#### Work request
In the records below, please retype word for word every line from the one containing "Frances McDormand Nude (641, 863)" through the final one, both included, and nothing else.

Entries taken from a collection:
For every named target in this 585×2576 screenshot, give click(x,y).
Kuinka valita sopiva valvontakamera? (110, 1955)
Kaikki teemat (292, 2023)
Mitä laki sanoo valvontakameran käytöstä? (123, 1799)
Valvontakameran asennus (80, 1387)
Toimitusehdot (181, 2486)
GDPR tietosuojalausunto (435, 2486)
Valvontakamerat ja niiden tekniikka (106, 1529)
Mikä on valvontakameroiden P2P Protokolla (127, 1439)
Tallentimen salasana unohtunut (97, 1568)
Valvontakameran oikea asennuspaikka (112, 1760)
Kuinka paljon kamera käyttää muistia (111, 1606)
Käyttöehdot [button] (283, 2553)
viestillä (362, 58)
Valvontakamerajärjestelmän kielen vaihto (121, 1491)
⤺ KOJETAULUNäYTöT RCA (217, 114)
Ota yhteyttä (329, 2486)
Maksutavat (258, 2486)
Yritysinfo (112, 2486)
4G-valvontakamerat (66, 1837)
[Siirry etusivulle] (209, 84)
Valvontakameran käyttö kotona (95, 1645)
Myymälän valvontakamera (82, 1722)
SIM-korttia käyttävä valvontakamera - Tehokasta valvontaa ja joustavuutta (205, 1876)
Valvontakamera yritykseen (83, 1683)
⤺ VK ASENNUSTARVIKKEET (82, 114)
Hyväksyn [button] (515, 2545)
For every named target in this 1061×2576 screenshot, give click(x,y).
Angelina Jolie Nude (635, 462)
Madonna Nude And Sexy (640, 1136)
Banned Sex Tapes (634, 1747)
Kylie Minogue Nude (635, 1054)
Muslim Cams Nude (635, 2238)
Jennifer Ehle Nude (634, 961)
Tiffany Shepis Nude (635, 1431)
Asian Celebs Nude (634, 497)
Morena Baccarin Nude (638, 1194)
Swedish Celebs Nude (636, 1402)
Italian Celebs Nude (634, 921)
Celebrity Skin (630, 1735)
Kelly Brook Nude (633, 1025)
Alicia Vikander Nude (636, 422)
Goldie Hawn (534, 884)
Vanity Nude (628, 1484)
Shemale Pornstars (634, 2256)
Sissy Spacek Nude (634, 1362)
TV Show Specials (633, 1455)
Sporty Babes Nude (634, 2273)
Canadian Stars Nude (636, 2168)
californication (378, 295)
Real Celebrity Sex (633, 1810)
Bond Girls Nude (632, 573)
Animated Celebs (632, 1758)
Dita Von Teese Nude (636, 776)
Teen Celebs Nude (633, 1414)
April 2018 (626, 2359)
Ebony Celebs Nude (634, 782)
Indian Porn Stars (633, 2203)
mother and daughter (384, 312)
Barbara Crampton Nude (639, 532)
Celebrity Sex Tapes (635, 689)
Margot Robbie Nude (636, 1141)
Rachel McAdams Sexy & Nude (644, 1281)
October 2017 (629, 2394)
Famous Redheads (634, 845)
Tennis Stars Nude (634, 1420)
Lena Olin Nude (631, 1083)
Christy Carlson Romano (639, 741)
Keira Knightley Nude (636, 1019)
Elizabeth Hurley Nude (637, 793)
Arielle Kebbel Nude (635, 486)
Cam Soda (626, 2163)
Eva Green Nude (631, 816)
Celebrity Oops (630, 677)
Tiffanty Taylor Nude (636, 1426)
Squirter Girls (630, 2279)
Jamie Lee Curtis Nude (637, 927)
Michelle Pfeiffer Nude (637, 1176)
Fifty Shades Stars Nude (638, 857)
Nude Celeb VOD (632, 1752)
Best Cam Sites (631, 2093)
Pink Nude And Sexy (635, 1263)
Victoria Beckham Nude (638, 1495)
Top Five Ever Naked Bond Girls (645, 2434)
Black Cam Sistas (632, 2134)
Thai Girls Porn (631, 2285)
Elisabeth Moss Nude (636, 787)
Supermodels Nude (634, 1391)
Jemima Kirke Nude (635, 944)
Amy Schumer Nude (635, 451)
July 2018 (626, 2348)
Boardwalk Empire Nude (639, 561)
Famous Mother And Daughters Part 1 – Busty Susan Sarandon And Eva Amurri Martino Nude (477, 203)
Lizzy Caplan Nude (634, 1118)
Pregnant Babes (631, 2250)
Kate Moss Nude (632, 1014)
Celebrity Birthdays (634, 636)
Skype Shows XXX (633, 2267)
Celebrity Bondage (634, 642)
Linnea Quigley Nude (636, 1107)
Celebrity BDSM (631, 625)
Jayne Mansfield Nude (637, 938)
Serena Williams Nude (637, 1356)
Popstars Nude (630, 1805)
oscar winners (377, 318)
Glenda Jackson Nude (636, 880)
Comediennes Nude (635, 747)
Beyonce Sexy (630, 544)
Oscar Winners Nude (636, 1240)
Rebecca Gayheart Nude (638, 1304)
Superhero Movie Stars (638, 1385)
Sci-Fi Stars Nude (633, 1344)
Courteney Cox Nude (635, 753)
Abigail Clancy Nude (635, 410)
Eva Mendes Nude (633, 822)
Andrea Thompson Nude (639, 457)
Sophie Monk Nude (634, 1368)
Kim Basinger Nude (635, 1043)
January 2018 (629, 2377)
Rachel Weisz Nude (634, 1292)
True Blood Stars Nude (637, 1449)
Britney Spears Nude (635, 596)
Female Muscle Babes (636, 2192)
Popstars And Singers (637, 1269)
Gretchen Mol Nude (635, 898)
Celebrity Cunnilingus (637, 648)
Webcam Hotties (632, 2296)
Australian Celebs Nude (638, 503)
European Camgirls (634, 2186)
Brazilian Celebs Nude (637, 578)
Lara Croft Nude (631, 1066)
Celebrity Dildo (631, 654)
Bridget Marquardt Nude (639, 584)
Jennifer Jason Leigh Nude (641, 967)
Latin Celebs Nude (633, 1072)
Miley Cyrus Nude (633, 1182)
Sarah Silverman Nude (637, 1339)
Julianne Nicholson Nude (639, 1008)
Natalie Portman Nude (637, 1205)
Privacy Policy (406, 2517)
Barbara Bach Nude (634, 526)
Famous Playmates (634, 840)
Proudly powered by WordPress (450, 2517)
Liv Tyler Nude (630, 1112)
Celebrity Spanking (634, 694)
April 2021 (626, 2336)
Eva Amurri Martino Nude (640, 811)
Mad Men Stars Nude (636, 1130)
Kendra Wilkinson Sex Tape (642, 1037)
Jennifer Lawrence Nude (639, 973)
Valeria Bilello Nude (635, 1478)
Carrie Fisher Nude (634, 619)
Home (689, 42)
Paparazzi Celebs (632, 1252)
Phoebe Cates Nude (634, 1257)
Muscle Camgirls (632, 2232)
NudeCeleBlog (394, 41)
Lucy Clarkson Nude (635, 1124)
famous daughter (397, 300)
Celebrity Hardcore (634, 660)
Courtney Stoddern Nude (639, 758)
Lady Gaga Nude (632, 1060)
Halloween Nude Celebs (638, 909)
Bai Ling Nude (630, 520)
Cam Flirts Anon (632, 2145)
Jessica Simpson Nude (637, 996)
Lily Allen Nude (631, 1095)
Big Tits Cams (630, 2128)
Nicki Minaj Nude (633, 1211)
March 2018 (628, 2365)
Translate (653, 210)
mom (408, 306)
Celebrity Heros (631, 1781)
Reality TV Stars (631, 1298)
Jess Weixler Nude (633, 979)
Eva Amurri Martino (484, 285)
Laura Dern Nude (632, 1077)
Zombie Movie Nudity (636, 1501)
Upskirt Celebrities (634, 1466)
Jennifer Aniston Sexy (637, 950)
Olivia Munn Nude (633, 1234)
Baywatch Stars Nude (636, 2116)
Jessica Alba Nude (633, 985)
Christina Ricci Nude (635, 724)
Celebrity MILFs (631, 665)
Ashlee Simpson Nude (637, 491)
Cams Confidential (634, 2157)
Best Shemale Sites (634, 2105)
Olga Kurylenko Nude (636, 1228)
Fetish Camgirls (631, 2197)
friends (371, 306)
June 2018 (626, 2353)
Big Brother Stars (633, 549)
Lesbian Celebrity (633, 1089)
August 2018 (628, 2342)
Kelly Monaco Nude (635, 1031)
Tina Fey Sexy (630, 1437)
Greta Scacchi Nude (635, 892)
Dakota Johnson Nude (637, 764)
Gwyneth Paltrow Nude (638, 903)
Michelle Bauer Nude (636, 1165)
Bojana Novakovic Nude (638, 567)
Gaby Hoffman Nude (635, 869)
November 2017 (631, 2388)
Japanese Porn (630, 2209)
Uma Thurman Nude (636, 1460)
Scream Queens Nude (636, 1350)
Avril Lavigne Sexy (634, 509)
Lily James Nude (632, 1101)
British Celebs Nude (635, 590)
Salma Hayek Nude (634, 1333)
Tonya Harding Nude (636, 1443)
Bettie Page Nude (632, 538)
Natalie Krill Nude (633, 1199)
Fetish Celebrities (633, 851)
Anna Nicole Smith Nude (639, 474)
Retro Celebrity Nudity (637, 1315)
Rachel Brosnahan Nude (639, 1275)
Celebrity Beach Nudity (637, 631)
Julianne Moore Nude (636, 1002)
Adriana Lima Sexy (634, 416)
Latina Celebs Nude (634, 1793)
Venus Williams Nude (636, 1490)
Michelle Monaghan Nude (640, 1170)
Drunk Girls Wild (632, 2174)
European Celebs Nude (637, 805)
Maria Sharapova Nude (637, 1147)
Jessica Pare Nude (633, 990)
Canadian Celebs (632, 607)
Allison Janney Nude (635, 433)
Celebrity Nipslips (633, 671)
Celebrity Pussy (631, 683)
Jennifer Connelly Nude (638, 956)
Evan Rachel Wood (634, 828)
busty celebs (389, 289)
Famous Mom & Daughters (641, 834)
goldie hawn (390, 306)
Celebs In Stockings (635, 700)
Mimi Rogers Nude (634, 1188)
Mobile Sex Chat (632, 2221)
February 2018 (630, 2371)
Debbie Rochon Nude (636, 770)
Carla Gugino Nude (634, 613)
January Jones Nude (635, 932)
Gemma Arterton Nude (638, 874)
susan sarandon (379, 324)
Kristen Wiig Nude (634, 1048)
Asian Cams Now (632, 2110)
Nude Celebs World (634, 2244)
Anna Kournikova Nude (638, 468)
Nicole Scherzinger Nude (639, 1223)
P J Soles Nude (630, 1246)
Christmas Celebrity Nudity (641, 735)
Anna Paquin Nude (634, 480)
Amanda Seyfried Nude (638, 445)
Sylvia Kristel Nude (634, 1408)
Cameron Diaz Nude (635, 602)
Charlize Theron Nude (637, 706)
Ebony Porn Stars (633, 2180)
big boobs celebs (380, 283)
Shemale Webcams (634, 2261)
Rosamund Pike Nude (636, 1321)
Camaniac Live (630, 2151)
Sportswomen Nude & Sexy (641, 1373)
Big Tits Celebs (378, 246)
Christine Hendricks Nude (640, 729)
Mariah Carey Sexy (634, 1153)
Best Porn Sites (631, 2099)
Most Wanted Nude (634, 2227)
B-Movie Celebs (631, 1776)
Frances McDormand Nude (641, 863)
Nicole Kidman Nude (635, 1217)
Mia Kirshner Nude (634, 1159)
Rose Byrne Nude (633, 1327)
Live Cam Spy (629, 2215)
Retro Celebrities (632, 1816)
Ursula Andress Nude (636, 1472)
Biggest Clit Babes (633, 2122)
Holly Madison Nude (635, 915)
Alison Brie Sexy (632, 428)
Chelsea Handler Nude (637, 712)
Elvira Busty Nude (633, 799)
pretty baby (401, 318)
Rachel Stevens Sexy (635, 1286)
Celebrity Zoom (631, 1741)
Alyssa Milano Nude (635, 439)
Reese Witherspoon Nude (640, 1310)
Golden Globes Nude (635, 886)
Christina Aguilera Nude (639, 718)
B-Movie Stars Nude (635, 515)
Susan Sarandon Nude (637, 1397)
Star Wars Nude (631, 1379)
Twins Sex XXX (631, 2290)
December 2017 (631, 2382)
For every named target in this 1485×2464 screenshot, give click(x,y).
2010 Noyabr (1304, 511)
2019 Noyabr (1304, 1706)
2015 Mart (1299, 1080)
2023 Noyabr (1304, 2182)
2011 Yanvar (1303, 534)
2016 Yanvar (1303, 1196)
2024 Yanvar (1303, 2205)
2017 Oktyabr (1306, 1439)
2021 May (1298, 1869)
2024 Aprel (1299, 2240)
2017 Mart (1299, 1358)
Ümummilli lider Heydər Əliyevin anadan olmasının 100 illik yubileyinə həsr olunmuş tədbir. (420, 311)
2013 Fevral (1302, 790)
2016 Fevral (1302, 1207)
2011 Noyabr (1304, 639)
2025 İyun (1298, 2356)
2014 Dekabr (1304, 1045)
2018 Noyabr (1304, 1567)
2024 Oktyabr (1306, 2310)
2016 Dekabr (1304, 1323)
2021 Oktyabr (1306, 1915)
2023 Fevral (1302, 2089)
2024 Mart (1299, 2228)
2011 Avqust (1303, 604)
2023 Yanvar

#### Your solution
Frances McDormand Nude (641, 863)
Nicole Kidman Nude (635, 1217)
Mia Kirshner Nude (634, 1159)
Rose Byrne Nude (633, 1327)
Live Cam Spy (629, 2215)
Retro Celebrities (632, 1816)
Ursula Andress Nude (636, 1472)
Biggest Clit Babes (633, 2122)
Holly Madison Nude (635, 915)
Alison Brie Sexy (632, 428)
Chelsea Handler Nude (637, 712)
Elvira Busty Nude (633, 799)
pretty baby (401, 318)
Rachel Stevens Sexy (635, 1286)
Celebrity Zoom (631, 1741)
Alyssa Milano Nude (635, 439)
Reese Witherspoon Nude (640, 1310)
Golden Globes Nude (635, 886)
Christina Aguilera Nude (639, 718)
B-Movie Stars Nude (635, 515)
Susan Sarandon Nude (637, 1397)
Star Wars Nude (631, 1379)
Twins Sex XXX (631, 2290)
December 2017 (631, 2382)
For every named target in this 1485×2464 screenshot, give click(x,y).
2010 Noyabr (1304, 511)
2019 Noyabr (1304, 1706)
2015 Mart (1299, 1080)
2023 Noyabr (1304, 2182)
2011 Yanvar (1303, 534)
2016 Yanvar (1303, 1196)
2024 Yanvar (1303, 2205)
2017 Oktyabr (1306, 1439)
2021 May (1298, 1869)
2024 Aprel (1299, 2240)
2017 Mart (1299, 1358)
Ümummilli lider Heydər Əliyevin anadan olmasının 100 illik yubileyinə həsr olunmuş tədbir. (420, 311)
2013 Fevral (1302, 790)
2016 Fevral (1302, 1207)
2011 Noyabr (1304, 639)
2025 İyun (1298, 2356)
2014 Dekabr (1304, 1045)
2018 Noyabr (1304, 1567)
2024 Oktyabr (1306, 2310)
2016 Dekabr (1304, 1323)
2021 Oktyabr (1306, 1915)
2023 Fevral (1302, 2089)
2024 Mart (1299, 2228)
2011 Avqust (1303, 604)
2023 Yanvar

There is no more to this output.